Claire’s eyebrows quirked curiously, the corners of her mouth lifting. “A bike, huh?” she echoed.
Owen chuckled. “A heart wants what a heart wants,” he started, but faltered when it hit too close to home. He knew he should have laughed it off, maybe asked her about her job, her family. She probably knew he had gone to one of Zach’s games because the boy invited him, and that was as decent a conversation starter as any. Instead, he let out a long breath. “That shirt you used to sleep in still smells like you.” His voice dropped and he shook his head. It felt odd to say out loud the words that left him bruised on the inside. “I keep typing the text messages to you and erasing them. Random stuff, but you know what they say about the force of habit.”

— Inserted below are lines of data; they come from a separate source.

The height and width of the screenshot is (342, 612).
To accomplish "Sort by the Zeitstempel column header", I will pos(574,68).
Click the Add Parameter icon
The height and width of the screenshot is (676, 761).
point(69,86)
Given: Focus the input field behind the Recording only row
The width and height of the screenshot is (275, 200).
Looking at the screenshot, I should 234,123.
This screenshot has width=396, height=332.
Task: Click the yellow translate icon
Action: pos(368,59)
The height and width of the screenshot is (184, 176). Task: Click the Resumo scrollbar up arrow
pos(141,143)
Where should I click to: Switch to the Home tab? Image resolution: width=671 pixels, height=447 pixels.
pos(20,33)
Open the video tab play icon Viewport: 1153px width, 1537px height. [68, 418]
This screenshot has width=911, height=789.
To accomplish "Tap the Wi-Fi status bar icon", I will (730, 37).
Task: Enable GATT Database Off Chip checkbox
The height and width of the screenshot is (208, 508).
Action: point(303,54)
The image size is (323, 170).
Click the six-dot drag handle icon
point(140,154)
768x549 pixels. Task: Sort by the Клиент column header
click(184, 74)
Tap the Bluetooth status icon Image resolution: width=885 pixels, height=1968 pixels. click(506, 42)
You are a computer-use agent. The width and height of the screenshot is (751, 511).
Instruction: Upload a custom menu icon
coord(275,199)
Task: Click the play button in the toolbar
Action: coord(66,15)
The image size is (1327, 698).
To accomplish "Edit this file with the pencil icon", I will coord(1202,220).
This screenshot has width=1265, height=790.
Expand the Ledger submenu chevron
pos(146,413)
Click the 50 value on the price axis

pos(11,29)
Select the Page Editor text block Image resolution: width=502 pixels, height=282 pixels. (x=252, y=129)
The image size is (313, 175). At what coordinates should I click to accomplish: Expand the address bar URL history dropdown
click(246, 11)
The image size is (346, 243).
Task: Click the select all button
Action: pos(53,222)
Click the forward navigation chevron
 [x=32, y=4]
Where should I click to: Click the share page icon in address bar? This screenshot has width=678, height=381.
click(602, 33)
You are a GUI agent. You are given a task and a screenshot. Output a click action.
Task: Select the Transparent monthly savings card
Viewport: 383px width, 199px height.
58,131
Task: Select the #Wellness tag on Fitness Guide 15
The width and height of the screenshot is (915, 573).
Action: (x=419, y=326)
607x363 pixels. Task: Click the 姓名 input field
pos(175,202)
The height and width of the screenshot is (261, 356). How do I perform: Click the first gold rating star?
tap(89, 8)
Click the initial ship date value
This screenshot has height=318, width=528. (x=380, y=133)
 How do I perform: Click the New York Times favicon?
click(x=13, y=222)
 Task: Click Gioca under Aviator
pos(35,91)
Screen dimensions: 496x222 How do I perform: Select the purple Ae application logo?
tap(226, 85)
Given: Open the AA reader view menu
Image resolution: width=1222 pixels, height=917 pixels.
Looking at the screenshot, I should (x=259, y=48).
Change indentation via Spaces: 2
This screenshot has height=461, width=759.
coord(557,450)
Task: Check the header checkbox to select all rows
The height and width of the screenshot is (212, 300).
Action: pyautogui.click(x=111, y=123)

His lips curved humorlessly as he started to fold and unfold the paper napkin, needing to do something with his hands. Their food was sitting between them, untouched, save for the half-eaten cookie Harper had asked for and forgotten about.
There was an almost tangible uneasiness to her that reflected his own inner turmoil, but instead of being relieved by it, by not being alone in this weird limbo, Owen couldn’t help but wish that there was an easier way to talk about this giant elephant in the room that no one even bothered to tell him about. Last night, when Harper spilled everything to him while the storm raged outside, as if trying to cleanse the world, wash away everything old and start anew, he was filled with near-exhilaration, the explanation so simple that it had left him feeling elated.
In that moment, though, he wasn’t so sure, all hope drained out of him.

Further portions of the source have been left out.